Figure 3. Nombre de donneurs d’organes décédés PMH par province au fil du temps, 2006‑2016

Ce graphique montre les écarts entre neuf provinces canadiennes en ce qui concerne les taux de donneurs d’organes décédés par million d’habitants, de 2006 à 2016, en comparaison avec la moyenne nationale. Dans la province de la Colombie Britannique, à laquelle a été regroupée le Yukon, les taux de donneurs d’organes décédés ont augmenté de 33 %; en Alberta, ils ont augmenté de 66 %; en Saskatchewan, de 122 %; au Manitoba, de 28 %; en Ontario, de 35 %; au Québec, de 38 %; au Nouveau Brunswick, de 9 %; et en Nouvelle Écosse – à laquelle a été regroupée l’Île du Prince Édouard –, de 11 %. À l’inverse, les taux de donneurs d’organes décédés ont diminué de 42 % à Terre Neuve et Labrador au cours de la même période. Dans l’ensemble du Canada, le taux de donneurs d’organes décédés s’est accru de 33 % pendant la période indiquée. En 2017, il s’élevait à 22,0 par million d’habitants.

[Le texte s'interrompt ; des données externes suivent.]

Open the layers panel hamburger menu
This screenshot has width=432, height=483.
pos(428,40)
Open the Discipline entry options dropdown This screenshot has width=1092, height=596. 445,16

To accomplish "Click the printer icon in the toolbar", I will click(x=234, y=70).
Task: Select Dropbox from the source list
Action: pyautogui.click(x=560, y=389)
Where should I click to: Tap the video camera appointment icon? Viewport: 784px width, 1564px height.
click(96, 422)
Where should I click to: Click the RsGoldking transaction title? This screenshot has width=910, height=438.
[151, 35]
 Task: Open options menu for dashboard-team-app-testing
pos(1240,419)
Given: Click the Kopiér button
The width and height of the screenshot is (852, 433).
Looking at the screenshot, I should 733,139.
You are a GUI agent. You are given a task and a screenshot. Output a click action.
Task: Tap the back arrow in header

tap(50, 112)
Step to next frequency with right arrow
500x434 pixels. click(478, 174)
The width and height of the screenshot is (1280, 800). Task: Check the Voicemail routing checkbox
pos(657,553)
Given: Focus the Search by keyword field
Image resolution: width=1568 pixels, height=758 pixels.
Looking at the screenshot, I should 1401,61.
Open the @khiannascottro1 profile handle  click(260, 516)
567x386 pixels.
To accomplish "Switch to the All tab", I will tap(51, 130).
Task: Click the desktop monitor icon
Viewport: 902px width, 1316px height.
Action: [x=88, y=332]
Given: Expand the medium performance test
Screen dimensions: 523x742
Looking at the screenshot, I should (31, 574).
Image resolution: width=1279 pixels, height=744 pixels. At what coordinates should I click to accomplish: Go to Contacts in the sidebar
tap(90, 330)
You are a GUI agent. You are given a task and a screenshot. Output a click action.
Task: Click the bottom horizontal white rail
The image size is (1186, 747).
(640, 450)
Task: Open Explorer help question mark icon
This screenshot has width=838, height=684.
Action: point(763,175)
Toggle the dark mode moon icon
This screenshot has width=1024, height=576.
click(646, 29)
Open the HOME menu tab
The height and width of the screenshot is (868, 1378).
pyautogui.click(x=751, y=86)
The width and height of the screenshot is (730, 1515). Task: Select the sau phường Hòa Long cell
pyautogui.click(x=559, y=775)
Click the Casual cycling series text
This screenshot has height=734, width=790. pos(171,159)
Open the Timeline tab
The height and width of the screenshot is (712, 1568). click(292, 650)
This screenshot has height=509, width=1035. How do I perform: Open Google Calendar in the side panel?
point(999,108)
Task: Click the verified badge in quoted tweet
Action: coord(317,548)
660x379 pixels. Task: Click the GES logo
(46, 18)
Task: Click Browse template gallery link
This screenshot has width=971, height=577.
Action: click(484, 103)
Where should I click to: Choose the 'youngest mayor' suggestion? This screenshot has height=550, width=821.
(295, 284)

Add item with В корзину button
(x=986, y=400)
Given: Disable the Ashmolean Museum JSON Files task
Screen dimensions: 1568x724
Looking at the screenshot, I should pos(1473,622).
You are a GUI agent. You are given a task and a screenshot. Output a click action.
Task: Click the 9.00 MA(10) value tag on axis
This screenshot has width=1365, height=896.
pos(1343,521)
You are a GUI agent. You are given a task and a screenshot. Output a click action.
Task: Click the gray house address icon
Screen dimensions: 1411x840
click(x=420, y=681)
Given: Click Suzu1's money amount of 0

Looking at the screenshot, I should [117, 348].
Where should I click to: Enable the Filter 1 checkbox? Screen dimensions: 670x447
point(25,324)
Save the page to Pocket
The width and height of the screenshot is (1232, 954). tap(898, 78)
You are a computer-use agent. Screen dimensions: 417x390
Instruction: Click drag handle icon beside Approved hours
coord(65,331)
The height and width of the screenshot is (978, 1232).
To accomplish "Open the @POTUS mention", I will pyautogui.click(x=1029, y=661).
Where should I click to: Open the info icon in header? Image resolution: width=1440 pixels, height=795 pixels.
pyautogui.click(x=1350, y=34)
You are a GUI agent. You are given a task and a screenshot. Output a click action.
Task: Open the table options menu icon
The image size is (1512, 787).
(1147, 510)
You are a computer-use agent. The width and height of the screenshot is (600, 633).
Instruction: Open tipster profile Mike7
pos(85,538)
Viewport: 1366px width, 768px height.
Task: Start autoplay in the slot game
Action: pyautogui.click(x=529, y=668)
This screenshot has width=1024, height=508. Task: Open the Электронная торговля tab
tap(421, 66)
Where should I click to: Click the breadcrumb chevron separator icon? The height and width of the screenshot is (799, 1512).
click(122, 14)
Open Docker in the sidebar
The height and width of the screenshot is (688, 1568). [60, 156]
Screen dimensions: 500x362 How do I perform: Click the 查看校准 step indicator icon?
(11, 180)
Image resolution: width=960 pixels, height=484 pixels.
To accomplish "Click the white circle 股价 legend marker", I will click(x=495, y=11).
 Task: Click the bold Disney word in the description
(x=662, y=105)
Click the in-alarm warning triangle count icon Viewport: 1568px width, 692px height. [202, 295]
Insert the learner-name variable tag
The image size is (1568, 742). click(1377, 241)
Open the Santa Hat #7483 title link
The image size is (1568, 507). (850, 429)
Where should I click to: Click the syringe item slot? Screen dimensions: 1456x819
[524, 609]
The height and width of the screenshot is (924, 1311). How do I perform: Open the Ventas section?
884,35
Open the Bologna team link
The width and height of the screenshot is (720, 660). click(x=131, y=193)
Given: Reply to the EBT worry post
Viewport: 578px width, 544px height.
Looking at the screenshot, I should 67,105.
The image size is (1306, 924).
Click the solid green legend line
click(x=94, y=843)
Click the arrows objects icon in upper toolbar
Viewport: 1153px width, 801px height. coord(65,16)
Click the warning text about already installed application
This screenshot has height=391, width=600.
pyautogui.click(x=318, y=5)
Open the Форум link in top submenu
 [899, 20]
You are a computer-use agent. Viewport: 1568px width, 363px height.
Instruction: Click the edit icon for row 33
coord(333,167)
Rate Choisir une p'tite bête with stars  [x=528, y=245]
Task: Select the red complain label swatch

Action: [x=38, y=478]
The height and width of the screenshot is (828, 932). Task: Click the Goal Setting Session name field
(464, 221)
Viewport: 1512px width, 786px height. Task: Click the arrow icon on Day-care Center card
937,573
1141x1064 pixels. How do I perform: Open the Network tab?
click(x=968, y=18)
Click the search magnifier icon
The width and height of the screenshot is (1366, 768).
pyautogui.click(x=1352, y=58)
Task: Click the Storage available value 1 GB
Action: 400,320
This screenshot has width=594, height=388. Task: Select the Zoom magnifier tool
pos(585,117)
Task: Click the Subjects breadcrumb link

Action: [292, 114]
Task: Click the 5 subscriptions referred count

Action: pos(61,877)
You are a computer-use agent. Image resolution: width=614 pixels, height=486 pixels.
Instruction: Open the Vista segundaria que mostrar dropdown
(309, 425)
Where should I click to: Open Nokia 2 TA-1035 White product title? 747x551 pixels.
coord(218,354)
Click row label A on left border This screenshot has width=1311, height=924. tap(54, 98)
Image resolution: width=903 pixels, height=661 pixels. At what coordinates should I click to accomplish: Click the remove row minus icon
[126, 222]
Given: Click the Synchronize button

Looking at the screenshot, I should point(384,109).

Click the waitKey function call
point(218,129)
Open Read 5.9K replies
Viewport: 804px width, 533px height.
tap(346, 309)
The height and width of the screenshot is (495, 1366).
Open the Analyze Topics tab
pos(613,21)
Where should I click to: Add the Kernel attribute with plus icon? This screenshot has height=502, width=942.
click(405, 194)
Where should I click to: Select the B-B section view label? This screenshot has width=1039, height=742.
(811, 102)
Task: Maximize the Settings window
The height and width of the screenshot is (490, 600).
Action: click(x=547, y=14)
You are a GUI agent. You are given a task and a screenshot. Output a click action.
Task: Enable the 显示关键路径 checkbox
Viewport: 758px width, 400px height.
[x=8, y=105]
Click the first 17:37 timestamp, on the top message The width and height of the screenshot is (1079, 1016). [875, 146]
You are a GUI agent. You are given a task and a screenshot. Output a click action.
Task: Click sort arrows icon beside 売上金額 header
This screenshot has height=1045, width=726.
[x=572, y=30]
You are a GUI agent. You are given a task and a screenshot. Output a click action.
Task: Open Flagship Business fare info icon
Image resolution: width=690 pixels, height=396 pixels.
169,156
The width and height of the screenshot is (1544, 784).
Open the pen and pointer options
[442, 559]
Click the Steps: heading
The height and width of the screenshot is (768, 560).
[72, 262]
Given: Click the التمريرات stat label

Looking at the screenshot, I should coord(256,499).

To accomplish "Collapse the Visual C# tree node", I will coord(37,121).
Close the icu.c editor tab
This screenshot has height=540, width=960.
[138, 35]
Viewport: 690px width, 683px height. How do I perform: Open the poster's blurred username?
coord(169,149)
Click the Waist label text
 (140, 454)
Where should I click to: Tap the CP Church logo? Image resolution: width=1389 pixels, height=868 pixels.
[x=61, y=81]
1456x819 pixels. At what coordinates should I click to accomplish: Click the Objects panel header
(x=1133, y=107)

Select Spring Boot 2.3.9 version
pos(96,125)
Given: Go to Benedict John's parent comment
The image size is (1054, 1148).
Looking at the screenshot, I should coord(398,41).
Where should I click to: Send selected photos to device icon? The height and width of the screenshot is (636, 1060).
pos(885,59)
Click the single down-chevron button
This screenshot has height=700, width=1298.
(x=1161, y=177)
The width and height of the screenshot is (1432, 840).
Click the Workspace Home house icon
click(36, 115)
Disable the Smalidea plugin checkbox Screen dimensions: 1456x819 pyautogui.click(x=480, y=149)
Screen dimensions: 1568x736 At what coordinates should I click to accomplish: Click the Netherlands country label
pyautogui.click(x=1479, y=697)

Source : Dr Norman Kneteman, professeur et directeur de la Division de chirurgie de transplantation de l’Université de l’Alberta, « Mémoire présenté au Comité permanent de la santé de la Chambre des communes : Le rôle du gouvernement fédéral dans l’amélioration de l’accès au don d’organes », 9 mai 2018.

Selon ce qu’ont appris les membres du Comité, l’écart entre le nombre de donneurs décédés des différentes provinces du pays est attribuable à l’inégalité de leur capacité et des ressources leur permettant de refléter les pratiques exemplaires en matière de dons d’organes[46]. Certaines provinces du Canada, comme l’Ontario, la Colombie-Britannique et le Québec, sont considérées comme des centres d’excellence de premier plan en matière de don d’organes, mais d’autres varient du point de vue du genre de programmes mis à la disposition de la population :

Il ne fait aucun doute que le rendement varie en fonction des programmes mis en œuvre par les provinces et même les établissements. À mon avis, c’est un problème auquel nous pouvons réfléchir collectivement. La teneur et la portée des activités, qui sont exercées d’une province à l’autre dans le cadre de programmes de dons d’organes visant à favoriser le processus de don dans les hôpitaux, varient effectivement. Nous constatons que certains programmes ne sont responsables que des dons d’organes après le décès, alors que d’autres s’occupent des facettes des dons provenant de donneurs vivants, des services de transplantation, etc. Certains programmes gèrent les dons de tissus; d’autres, non. Parfois, il n’y a aucun programme de dons d’organes après le décès, et, parfois, il n’y a pas aucun programme de dons d’organes de donneurs vivants[47].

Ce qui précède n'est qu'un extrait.